お客様だけじゃなくてリゾートバイトの人達ともたくさん話した。リゾバに来る人たちは大抵夢を持っていて、それを始めるための資金調達を目的にしていた。夢を話す時、みんな目がキラキラしていてかっこよかった。

狭い世界で生きていることをすごく感じた期間でもあったので、時間ができるとすぐ旅行した。10日くらいかけて鈍行に乗って新潟から四国まで行ったこともあった。
この頃、旅行ノートみたいなものを作っていたと思うんだけど、当時付き合っていた人と別れた時に全部捨てたからあまりもう覚えていない。もったいなかったかなって思う時もあるけど、まぁまた行って新しい思い出作ればいいでしょう。

世の中というものがまだよくわかっていなくて、生意気なこともたくさん言ったし態度も悪かったと思う。それをお母さんみたいに注意してくれた女将には年々頭が上がらない。私も大人になったんだな。
親に大事に大事に育てられたから、自分に悪意を向ける人がいるって意識もなくて簡単に人を信じてたくさん傷つけられたな。こういうことは言っちゃいけないんだのストッパーも今より緩かったから傷つけた人も沢山いたんだろうけど。
実家にいる時、感じやすい子だったんだけど社会に出ていろんな人間に揉まれてお化けよりも人間の方が怖いなって思ってから何も感じなくなった。心の成長著しい(視える方のことを幼いって言いたいわけじゃないよ)
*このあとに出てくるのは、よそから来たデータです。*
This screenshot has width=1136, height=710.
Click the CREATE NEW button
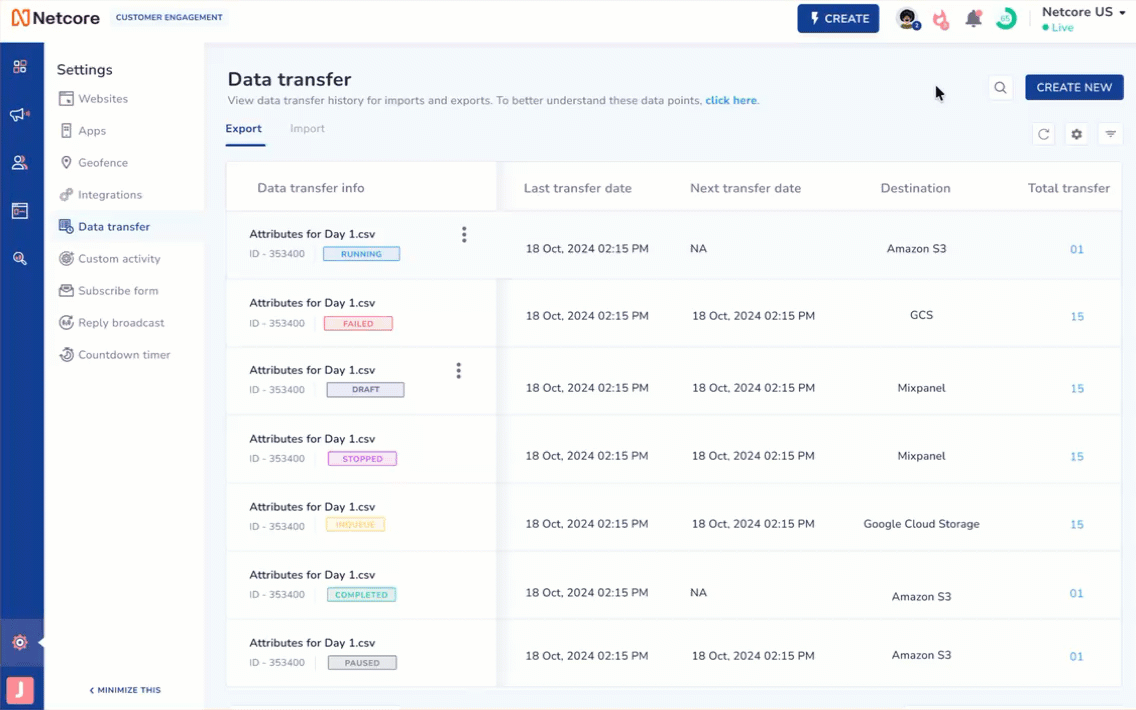tap(1074, 87)
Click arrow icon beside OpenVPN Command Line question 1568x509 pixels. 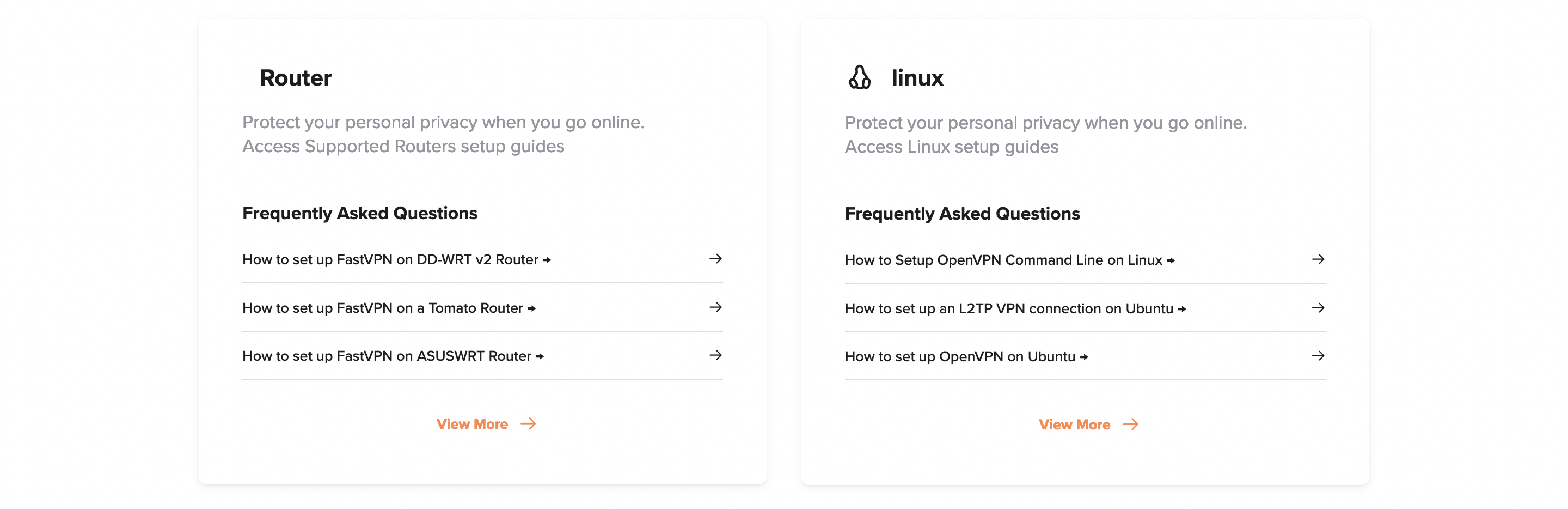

結局その旅館は倒産しちゃって、それを機に地元を離れることになるんだけど、あの頃に得たものって本当に大きい。
あまりにも楽しい期間だったから、いま急に仕事がなくなってもリゾバでどっかの海辺に飛んでお金稼げばいいやって思えるの逃げ道があるみたいで心が楽になる。つらいこと(朝早いとか夜遅いとか)もたくさんあるけど、その何万倍も楽しいことの方が多い。
1回、本当に自分に合わない職場にあたっちゃって、行き帰りの電車で涙が止まらなくなったり、家でバラエティみてるのに涙が出たりした期間があったんだけど、そのときもやっぱり前を向かせてくれたのは旅館の仕事だった。
伊豆に1ヶ月の期限付きでリゾバしにいって、満了して帰る時めちゃくちゃ泣いた。楽しい時間が終わるのが惜しくて溢れた涙だった。相変わらず朝早いし、夜遅いし体力もきついときあったけど、でもやっぱり旅館の仕事って楽しくて私には合ってた。
初めて務めた会社ではやな事も沢山あったけど、それ以上に楽しかった思い出が、出会いが、経験が今も私の心の栄養であり支えになってくれている。

大学滑り倒したあの時、もう人生終わりかもってくらい泣いたけど全然終わりじゃなかったな。むしろ始まりだった。
わからないもんだなぁ。生きてみないと。